Kararda, “unutulma hakkı”nın anayasada açıkça düzenlenmediği, ancak anayasaya göre devletin, bireye geçmişte yaşadıklarının başkaları tarafından öğrenilmesini engellenerek yeni bir sayfa açma olanağı verme konusunda bir sorumluluğu olduğunun açık olduğu belirtildi. Bu sorumluluğun basın yayın organlarını da kapsadığı belirtilen kararda, “Başvurucu hakkında yapılan haberler unutulma hakkı kapsamında değerlendirilmesi gereken haberlerdir. İnternet ortamının sağladığı kolaylıklar gözetildiğinde başvurucunun şeref ve itibarının korunması için anılan habere erişimin engellenmesi gerekmektedir. Bu bağlamda erişimin engellenmesine yönelik talebin reddedilmesiyle ifade ve basın özgürlükleri ile kişinin manevi bütünlüğünün korunması hakkı arasında adil bir dengenin kurulduğu söylenemez. Açıklanan gerekçelerle başvurucunun şeref ve itibarını koruma hakkının ihlal edildiği sonucuna varılmıştır” denildi. AYM’nin diğer kararında ise Bülent Kaya isimli kişi hakkında terör suçundan kurulan hüküm kesinleşmemesine karşın yargılandığı dava bilgileri Van Emniyet Müdürlüğü’nce, İçişleri Bakanlığı Kaçakçılık, İstihbarat, Harekât ve Bilgi Toplama Daire Başkanlığı Bilgi Toplama Yönergesi uyarınca bilgi formu tanzim edilerek, GBT kayıtlarına işlendi. Kaya, GBT sistemindeki bilgilerin silinmesi talebiyle dava açtı. Ankara 1. İdare Mahkemesi, davayı reddetti. 

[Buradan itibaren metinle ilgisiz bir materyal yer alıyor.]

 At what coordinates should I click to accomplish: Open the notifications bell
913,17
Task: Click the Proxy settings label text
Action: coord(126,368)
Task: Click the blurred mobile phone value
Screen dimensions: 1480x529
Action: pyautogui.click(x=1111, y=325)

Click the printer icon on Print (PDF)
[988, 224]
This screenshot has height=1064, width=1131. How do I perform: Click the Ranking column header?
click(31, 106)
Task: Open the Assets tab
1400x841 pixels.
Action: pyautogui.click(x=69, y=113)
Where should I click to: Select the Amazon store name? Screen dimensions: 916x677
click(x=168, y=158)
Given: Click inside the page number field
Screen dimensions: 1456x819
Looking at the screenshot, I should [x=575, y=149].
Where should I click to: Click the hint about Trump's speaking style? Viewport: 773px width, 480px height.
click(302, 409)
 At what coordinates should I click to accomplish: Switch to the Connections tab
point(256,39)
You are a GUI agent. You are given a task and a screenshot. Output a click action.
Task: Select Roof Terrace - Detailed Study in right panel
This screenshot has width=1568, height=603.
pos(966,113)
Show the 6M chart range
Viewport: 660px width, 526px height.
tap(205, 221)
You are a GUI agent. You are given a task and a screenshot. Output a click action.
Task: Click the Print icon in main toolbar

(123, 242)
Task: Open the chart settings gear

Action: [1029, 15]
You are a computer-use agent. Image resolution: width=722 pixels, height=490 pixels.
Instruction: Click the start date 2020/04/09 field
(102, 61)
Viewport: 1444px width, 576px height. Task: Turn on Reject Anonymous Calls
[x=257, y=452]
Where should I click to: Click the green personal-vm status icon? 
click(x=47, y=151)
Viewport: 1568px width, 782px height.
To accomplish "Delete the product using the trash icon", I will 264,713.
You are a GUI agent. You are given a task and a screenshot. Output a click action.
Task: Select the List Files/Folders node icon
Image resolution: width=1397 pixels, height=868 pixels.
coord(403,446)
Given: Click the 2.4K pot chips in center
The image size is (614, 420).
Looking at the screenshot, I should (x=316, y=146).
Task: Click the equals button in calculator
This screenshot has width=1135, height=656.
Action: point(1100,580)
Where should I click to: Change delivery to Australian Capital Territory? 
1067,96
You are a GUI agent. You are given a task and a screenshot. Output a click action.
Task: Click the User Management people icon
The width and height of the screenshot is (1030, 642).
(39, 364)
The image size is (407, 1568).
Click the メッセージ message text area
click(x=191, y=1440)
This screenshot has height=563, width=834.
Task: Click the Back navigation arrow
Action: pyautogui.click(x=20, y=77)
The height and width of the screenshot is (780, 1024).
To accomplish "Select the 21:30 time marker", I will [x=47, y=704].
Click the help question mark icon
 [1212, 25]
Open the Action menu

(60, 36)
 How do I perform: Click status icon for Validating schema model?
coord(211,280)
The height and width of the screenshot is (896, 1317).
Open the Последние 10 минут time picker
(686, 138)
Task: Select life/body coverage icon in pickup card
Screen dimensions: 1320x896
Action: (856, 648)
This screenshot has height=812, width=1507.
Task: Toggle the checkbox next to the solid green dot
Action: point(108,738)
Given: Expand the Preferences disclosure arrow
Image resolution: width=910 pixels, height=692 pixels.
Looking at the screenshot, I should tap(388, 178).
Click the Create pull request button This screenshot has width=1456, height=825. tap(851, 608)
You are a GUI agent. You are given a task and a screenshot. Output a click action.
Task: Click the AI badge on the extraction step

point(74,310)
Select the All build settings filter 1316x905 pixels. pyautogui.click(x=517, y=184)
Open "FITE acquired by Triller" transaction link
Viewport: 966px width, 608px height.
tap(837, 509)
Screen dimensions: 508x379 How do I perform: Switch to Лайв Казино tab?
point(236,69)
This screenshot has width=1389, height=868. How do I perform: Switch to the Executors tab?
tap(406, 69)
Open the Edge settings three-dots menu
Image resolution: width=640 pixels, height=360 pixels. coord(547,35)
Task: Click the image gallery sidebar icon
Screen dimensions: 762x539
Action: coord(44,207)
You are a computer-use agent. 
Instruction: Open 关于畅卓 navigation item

Danıştay 10. Dairesi de kararı onadı. Kaya, özel hayatının gizliliği ilkesinin ihlal edildiği iddiasıyla AYM’ye bireysel başvuruda bulundu. AYM Genel Kurulu da bireysel başvuruyu reddetti. Ret kararında, Bilgi Toplama Yönergesi hükümleri uyarınca 3713 sayılı Terörle Mücadele Kanunu kapsamına giren suçlardan dolayı bilgi formu düzenlenebileceği, başvuruya konu müdahalenin demokratik toplumda gerekli ve ölçülü olmadığının söylenemeyeceği, anayasanın 20. maddesindeki özel hayatın gizliliği ilkesinin ihlali iddiasının kabul edilemeyeceği belirtildi. 

‘Testi geçemedi’

Oy çokluğuyla verilen karara muhalif kalan AYM Başkan Vekili engin yıldırım, yönergenin hizmete özel ve kamuya açık olmadığını, bu açıdan kanunilik testini geçemediğini belirterek, “Başvurucunun kişisel verilerinin GBT sisteminde tutulmasının herkese açık, öngörülebilir ve belirlilik unsurlarını içeren kanuni bir dayanağı olmadığından, anayasanın 20. maddesinde güvence altına alınan özel hayatın gizliliği hakkının ihlal edildiği kanaatine varılmıştır”     dedi.